You Call This A Medical Emergency? Death and Neglect at Rikers Island Women’s Jail

Erika Eichelberger, You Call This a Medical Emergency? Death and Neglect at Rikers Island Women’s Jail. The Intercept, 29 May 2015.  On the second day Jackie Caquias was “at the Rose M. Singer Center, [Rikers Island’s] only women’s facility, the medical clinic ran lab tests that showed Jackie’s liver was severely stressed. Blood work two weeks later showed the same. Yet the doctors at Rikers didn’t send Jackie to a gastroenterologist for a liver exam. Instead, they prescribed her Tylenol 3 and iron, both dangerous for people with liver problems. The Tylenol 3 was discontinued after a week, but even after medical staff ordered the iron be stopped, the pharmacy continued dispensing it. Less than a month after Jackie arrived at Rose M. Singer, her system began to fail. She grew disoriented and delusional, and began vomiting so severely that blood and bodily tissue came up — all signs of acute liver failure. On June 25, 2014, after spending weeks in Elmhurst Hospital comatose and hooked up to machines, Jackie died.”

Jackie’s death appears to fit a pattern; a series of health care-related deaths alongside the never-ending reports of brutality in the Rikers men’s jails have dominated headlines in recent months. Last year, the AP reported that poor medical care at Rikers had helped precipitate at least 15 inmate deaths over the past five years….

But “women prisoners often get overlooked,” says Amy Fettig, a senior counsel at the ACLU’s National Prison Project. The island’s women’s jail, known as Rosie, is home to about 600 of the 11,000 inmates at Rikers. “In some facilities you might not see beat-ups, but you’ll see the violence of not receiving appropriate health care,” she says. Medical records, inmate complaint data, and interviews with current and former inmates bear this out….

After an inmate death in 2010, the New York State Commission of Correction ordered Corizon, which is the largest private correctional health care provider in the country, to evaluate why patients’ medications were often discontinued after admission. And in 2011, after another death, the commission demanded the company fix problems with its dispensation of psychotropic meds and review its pharmacists’ professional qualifications.

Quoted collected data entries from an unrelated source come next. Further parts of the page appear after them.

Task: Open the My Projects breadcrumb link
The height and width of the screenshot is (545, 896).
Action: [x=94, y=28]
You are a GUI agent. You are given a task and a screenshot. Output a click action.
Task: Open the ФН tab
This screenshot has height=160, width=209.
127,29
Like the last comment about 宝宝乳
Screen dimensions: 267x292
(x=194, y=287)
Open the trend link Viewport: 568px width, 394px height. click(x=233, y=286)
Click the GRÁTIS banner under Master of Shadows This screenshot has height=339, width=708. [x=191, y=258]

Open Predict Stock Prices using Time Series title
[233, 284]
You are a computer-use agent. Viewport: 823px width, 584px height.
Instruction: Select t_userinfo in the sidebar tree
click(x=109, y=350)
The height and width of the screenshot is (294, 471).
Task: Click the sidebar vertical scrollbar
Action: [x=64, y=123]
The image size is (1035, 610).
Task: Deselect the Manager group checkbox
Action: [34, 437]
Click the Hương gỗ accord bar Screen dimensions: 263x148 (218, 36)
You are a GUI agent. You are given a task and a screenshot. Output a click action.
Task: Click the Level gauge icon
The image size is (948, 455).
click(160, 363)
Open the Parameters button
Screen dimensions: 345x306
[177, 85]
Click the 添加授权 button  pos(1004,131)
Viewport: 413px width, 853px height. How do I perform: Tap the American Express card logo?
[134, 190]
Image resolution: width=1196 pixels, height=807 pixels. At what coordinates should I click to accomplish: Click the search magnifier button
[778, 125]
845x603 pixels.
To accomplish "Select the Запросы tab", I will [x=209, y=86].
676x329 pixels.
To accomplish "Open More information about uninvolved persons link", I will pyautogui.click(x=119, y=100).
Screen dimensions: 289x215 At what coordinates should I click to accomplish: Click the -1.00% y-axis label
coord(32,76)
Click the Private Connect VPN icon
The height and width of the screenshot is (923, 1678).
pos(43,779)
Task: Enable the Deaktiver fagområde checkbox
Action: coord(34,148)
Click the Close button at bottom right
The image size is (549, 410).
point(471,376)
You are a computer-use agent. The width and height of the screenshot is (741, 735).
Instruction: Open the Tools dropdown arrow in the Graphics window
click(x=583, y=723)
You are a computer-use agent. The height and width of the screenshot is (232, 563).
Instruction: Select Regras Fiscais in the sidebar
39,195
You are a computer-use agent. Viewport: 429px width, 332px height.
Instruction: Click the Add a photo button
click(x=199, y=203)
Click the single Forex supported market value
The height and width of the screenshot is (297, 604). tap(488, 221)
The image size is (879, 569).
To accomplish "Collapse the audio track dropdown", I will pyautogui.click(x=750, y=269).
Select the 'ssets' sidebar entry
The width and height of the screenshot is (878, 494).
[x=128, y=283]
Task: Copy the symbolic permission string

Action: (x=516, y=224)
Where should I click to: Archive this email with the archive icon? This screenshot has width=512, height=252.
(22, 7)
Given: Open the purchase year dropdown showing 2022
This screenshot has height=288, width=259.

Corizon says its employees “work hard to provide our patients with appropriate care — including providing all treatment and medication that is clinically indicated.” And yet the company — which services 345,000 inmates in 531 jails, prisons and detention facilities around the country — has built itself a reputation for cutting costsand putting patients’ lives at risk. Corizon was reportedly sued 660 times for malpractice between 2008 and 2013, and has been implicated in class action lawsuits filed by the ACLU and the Southern Poverty Law Center. The company says its “patient population is highly litigious,” and that the “existence of a suit is not necessarily indicative of quality of care or any wrongdoing.”…

The company emphasizes: “We consider it our mission to care for our patients as we would our own family.” But at a recent city council hearing, Corizon’s chief medical officer, Dr. Calvin Johnson, was at a loss when a council member asked what specific reforms the company had recommended to improve care at Rikers in the wake of the recent string of deaths. Despite rephrasing the question six times, the council member never got a direct answer….

Eighty-four percent of women incarcerated nationwide are locked up for a nonviolent crimes. Most are poor. A disproportionate number are black or Hispanic….

New York City’s Department of Corrections has recently come under intense scrutiny over correction officers’ brutality toward inmates, but what the Justice Department has called a “deep-seated culture of violence” is also undercutting inmate health care. A March 2015 study by DOHMH [New York City’s Department of Health and Mental Hygiene] officials found that medical staff throughout the New York City jail system often made decisions based on security priorities. Patients interviewed said they saw no separation between medical and correctional staff. “There is not DOC and medical,” Conteh agrees. “It’s medical-DOC.”

Legal Aid — which does not investigate each grievance — has received numerous inmate complaints of medical staff at Rikers dismissing patient complaints as malingering….

On September 9, 1971, a thousand prisoners at the Attica Correctional Facility in upstate New York rioted and seized control of the prison in what became the bloodiest prison uprising in U.S. history. The riot stemmed from prisoners’ demands for decent living conditions, an end to brutality and better medical care. The Attica rebellion helped prompt a slew of prisoner lawsuits that culminated in a landmark 1976 United States Supreme Court ruling. Because inmates are not able to seek out medical care themselves, the court said, the failure to provide them with proper health care constitutes a violation of the 8th Amendment’s ban on cruel and unusual punishment.

Most inmates at Rikers are awaiting trial. Many others are in on short stays for minor crimes. That someone jailed so briefly would suffer unconstitutional medical care is all the more jarring….

“This article was reported in partnership with The Investigative Fund at The Nation Institute, with support from the Puffin Foundation.”